I am very personable! I think forming a strong, trusting, and secure therapeutic relationship is crucial to our work together. That means, although I still believe in professional boundaries, I am not rigid or formal in our sessions. After the first few times we meet, I do not take notes during our session time. Instead, I focus on listening to what you say, watching your body language, witnessing the art making process, and being with you in the present moment.
As a therapist, I also try to find a balance between being validating and supportive yet also holding people accountable and encouraging them to grow. I can be challenging and direct, while also being nurturing and responding with empathy.

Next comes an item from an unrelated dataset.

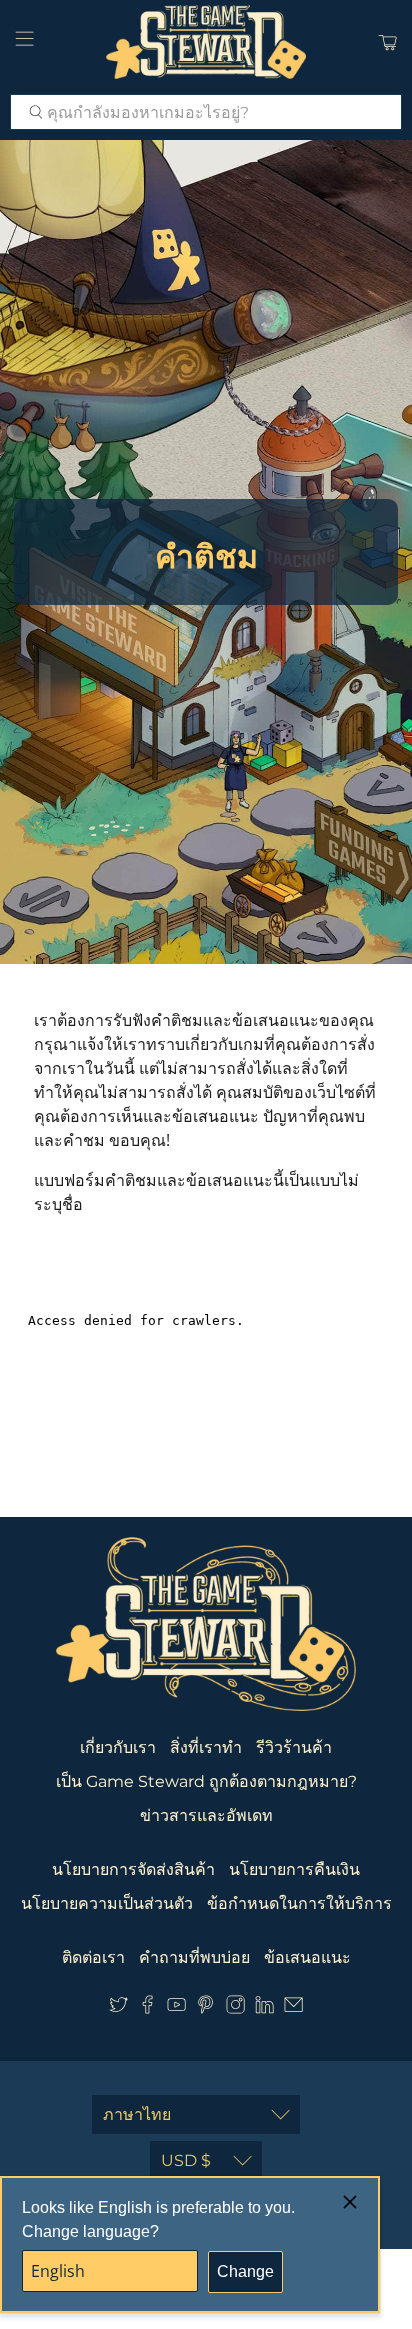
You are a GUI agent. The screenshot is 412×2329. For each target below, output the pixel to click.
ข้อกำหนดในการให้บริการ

Additionally, I think it’s important we examine oppressive social systems that negatively impact our mental health. Hierarchical power dynamics, that unless dismantled, make it very difficult to heal. I like to step away from the idea that an individual’s mental health is dependent on their own actions, but rather shaped by societal constructs. I welcome discussion around these topics, as well as feedback for how I show up in our space.
Education and Experience
I have a Master of Arts in Art Therapy from The George Washington University. I also completed a Bachelor of Science in Sociology with a women’s studies emphasis. I am a Licensed Graduate Professional Art Therapist, LGPAT in the state of Maryland (#ATG348) and a Board Certified Art Therapist, ATR-BC (#21-430). I am supervised by Roselynn Vanderpool, LCPAT (ATC063), ATR-BC (13-211).
My interest in becoming an art therapist started many years ago when I worked alongside an art therapist in a domestic violence shelter. I was able to see how art making along with therapy could help people heal and process traumatic experiences in ways that language alone is sometimes unable to do. After working at the shelter for three years, I decided to go back to school to become an art therapist myself.

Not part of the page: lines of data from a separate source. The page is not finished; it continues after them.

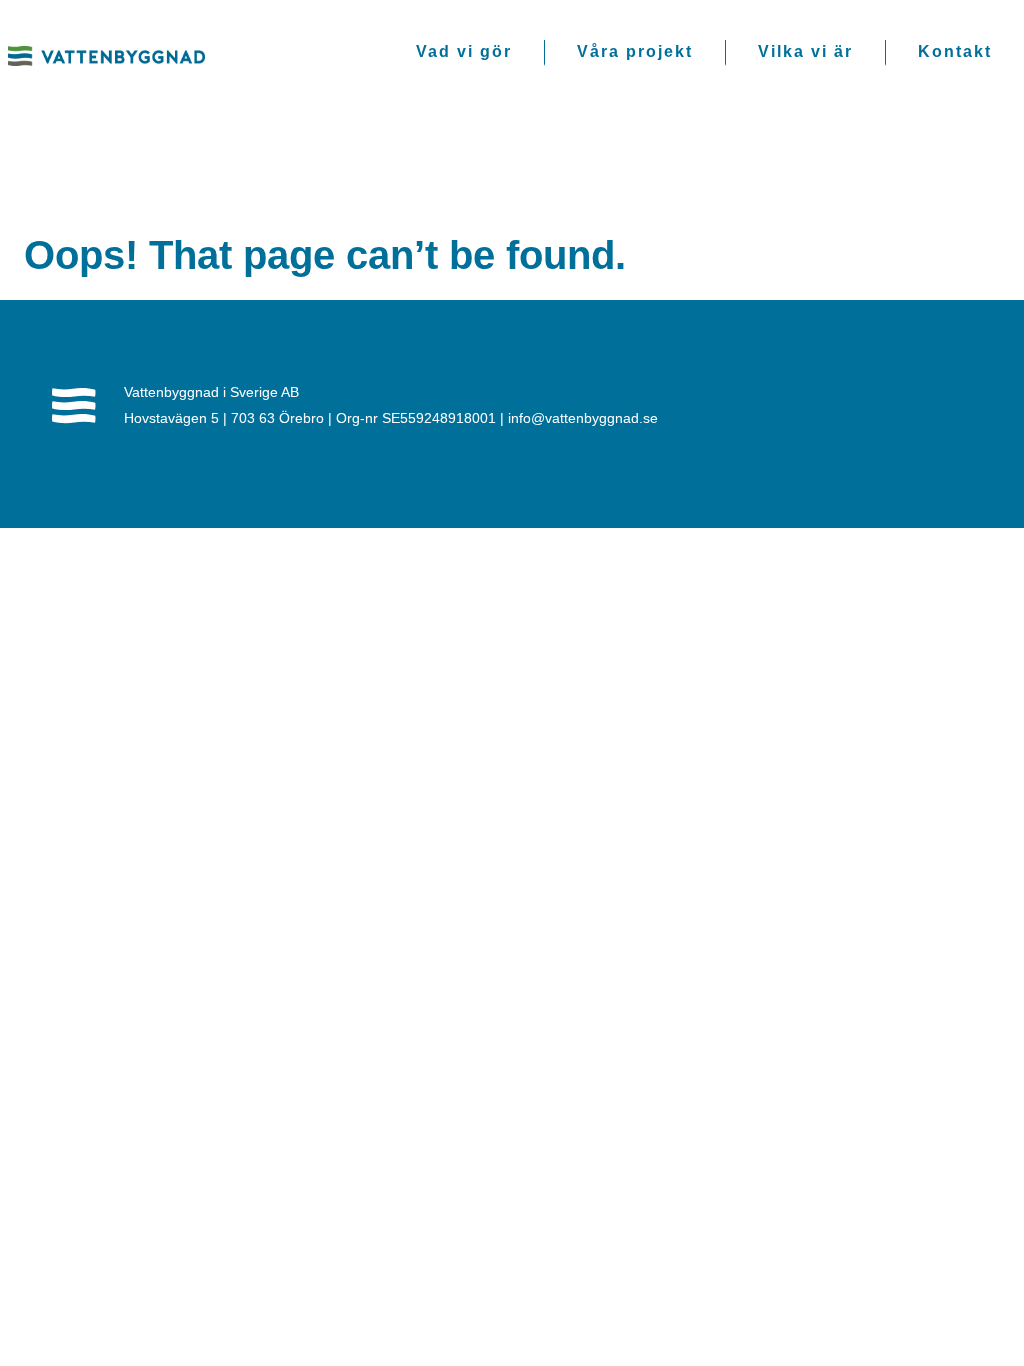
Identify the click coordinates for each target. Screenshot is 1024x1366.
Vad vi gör (464, 51)
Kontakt (955, 51)
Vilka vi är (805, 51)
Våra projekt (635, 51)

Since then, I have done clinical work with Arlington County Government, a CBT-focused private practice, an art therapy private practice, and schools around Montgomery County and Prince George’s County. Throughout my career I have also been able to present at a variety of professional conferences. After years of experience in both private and public settings, I decided to create Lavender Place Art Therapy.
In my work, I utilize Jungian approaches to art therapy—namely active imagination and dream work—while also incorporating a multi-cultural and intersectional social justice lens. I have a special interest in attachment styles, somatic therapy, parts work, and occasionally pull from Emotion-Focused Therapy (EFT) and Internal Family Systems (IFS).
My passion for human rights and social issues—including race, class, gender and sexuality—continually inform my practice. In tandem with my anti-racism commitment, I acknowledge the Piscataway people, on whose land I am working.